Sandbox Architecture

Sibyl's sandbox system provides isolated, ephemeral execution environments for AI agents. The architecture splits into two planes: a control plane (the API server) that manages sandbox lifecycle and task routing, and an execution plane (runner daemons) that actually runs tasks inside sandboxed environments. Runtime lifecycle is delegated to the kubernetes-sigs/agent-sandbox Sandbox CRD.

Architecture Overview

┌─────────────────────────────────────────┐
│           Sibyl API Server              │
│  ┌──────────────┐ ┌──────────────────┐  │
│  │ Controller   │ │   Dispatcher      │  │
│  │ (CRD client) │ │  (task queue)     │  │
│  └──────┬───────┘ └────────┬─────────┘  │
│         │                  │            │
│  ┌──────┴──────────────────┴─────────┐  │
│  │      WebSocket Protocol           │  │
│  └──────────────┬────────────────────┘  │
└─────────────────┼───────────────────────┘
                  │
     ┌────────────┼──────────────┐
     │            │              │
 ┌───┴───┐  ┌───┴───┐     ┌────────────────┐
 │Runner │  │Runner │ ... │ agent-sandbox  │
 │(pod)  │  │(pod)  │     │ controller/CRD │
 └───────┘  └───────┘     └────────────────┘

Controller manages sandbox lifecycle by creating/updating/deleting agents.x-k8s.io/v1alpha1Sandbox resources.
Dispatcher routes tasks to runners based on availability, capabilities, and warm worktree proximity.
WebSocket Protocol provides bidirectional communication between server and runners.
Runners are stateless daemons that register with the server and execute assigned tasks.

Compute Tiers

Sibyl supports multiple isolation levels, chosen per deployment:

Tier	Isolation	Use Case
Local	Process-level	Development, testing
Docker	Container-level	CI/CD, staging
Kubernetes	Pod-level	Production
vCluster	Cluster-level	Multi-tenant production

Higher tiers provide stronger isolation at the cost of provisioning latency.

BYOD Model

Sibyl uses a Bring Your Own Device model for runner infrastructure.
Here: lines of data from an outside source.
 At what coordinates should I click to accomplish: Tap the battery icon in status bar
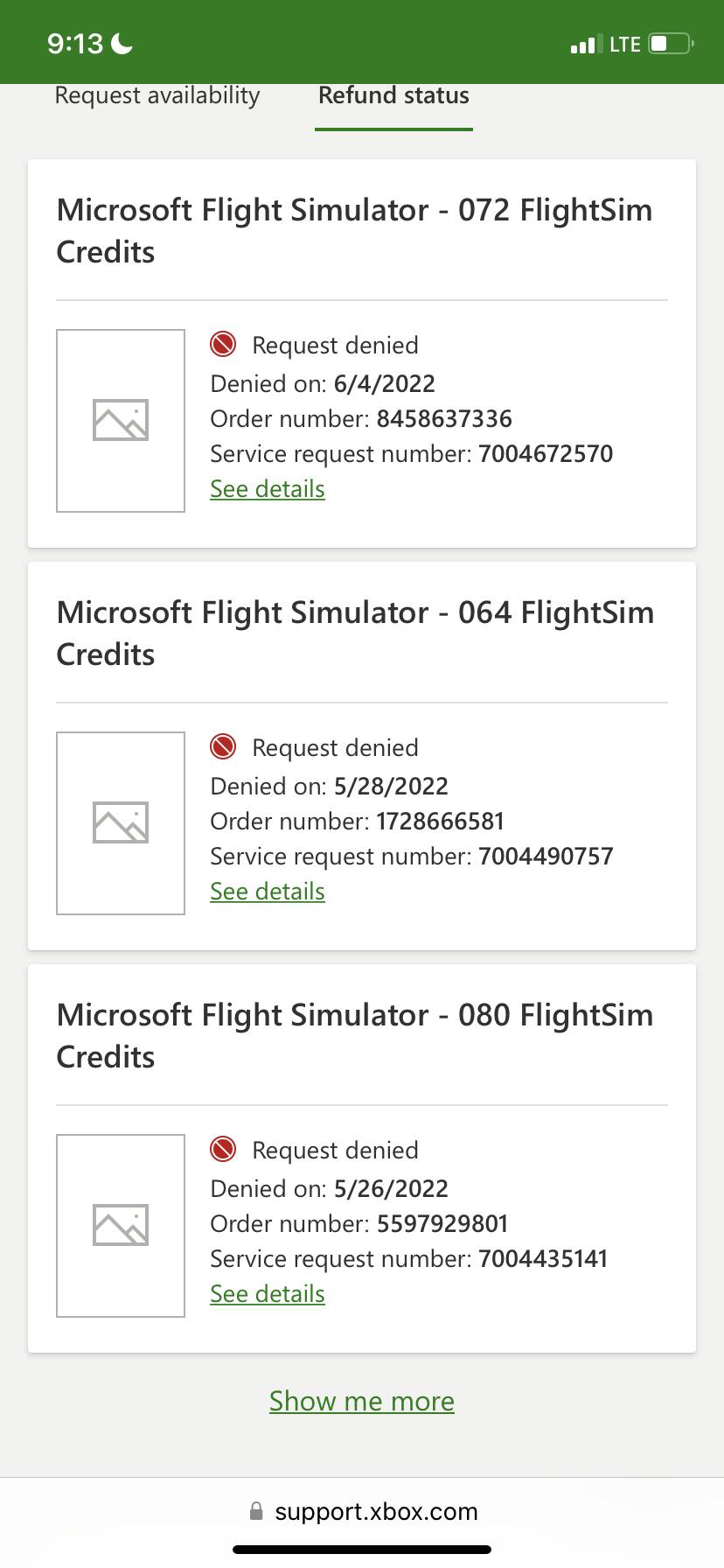pos(671,44)

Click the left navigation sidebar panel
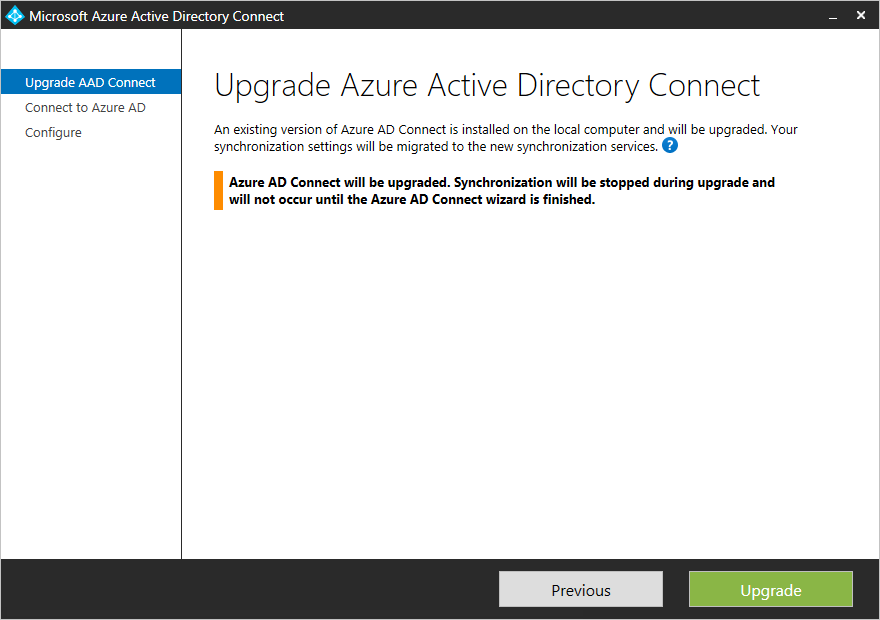tap(90, 350)
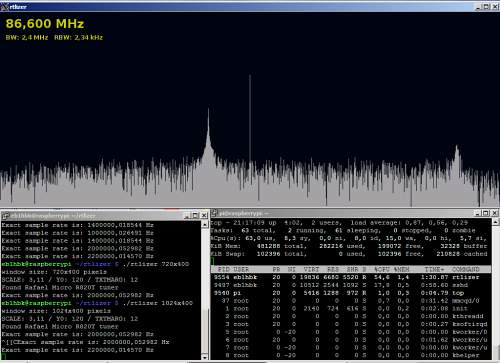The width and height of the screenshot is (500, 363).
Task: Maximize the left rtlizer terminal window
Action: click(196, 215)
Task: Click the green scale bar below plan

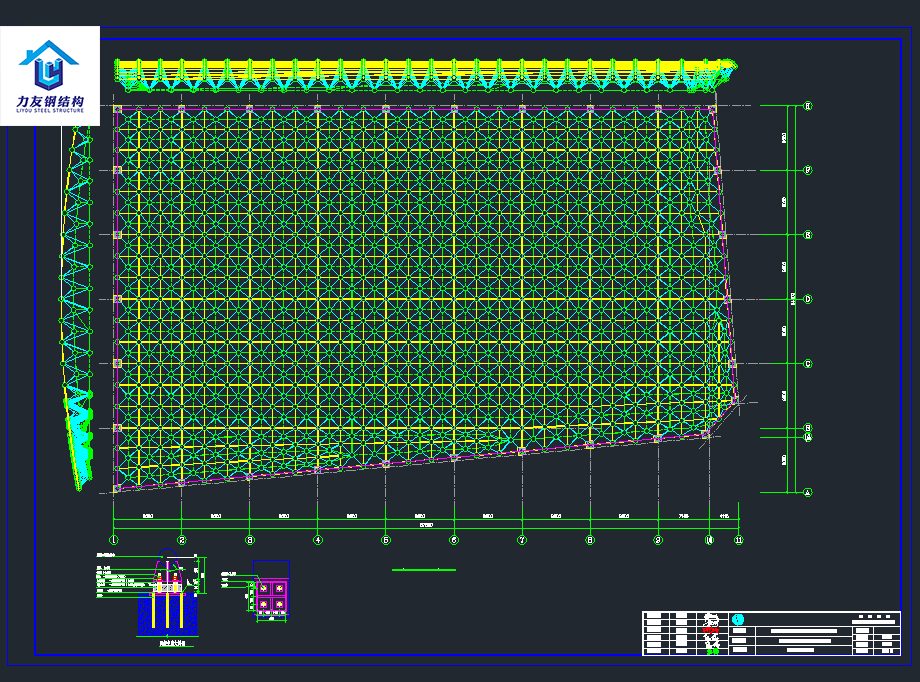Action: [x=422, y=570]
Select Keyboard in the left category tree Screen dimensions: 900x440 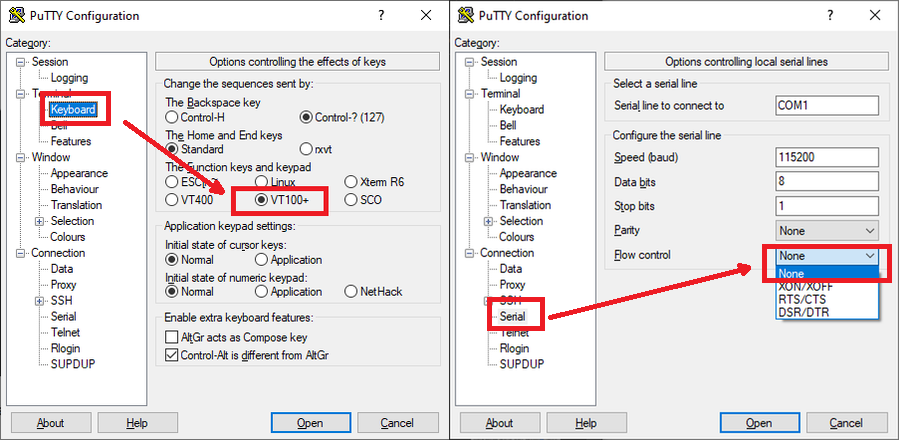click(73, 110)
Runners self-register with the API server, declaring:

Capabilities — What the runner can do (e.g., docker, gpu, high-memory)
Project affinity — Which projects have warm worktrees on this runner

The task router scores candidate runners on three axes:

Availability — Is the runner idle or near capacity?
Capability match — Does the runner have the required capabilities?
Warm worktree proximity — Does the runner already have the project cloned and ready?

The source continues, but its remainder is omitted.